Destination Clairvoyage

Casey Onder, PhD
4 min readMay 5, 2020

I was sprawled on my back in Toulouse May of my 2018 travel year, playing Tara Mohr’s Inner Mentor guided visualization, for at least the 7th time hoping for some clarity on my future. My vision was fuzzy, but goddamnit I was persistent.

At one point in the visualization Mohr asks, in her soothing earth mother tone, “What is your (inner mentor’s) true name, other than your given name? What name are you called by?” On that day in particular, a name finally surfaced: Claire Voyage. Eventually this became the name of my business.

Claire is my middle name, my maternal grandmother’s name who I never met.
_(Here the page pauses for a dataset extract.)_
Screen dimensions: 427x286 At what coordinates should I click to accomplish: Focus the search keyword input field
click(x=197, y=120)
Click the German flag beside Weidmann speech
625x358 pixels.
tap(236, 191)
I always preferred it to my first name (Casey), which my dad gave me on the spot. My parents assumed I would be a boy, maybe because I came out at over 8 pounds, and had no Turkish name like my brother’s lined up for me.

I thought of changing my name to Claire when I was younger, but similar to my attitude toward tattoos I was always too lazy, and/or it felt indulgent, and/or it was “too late.” Casey felt too… “Casey at the Bat,” too heartland America (whereas I have been moving most of my life).

I’ve come around to Casey, much as I’ve come around to myself. I liked my inner mentor/business name so much, I trademarked it. I had no overarching plan at the time for the business.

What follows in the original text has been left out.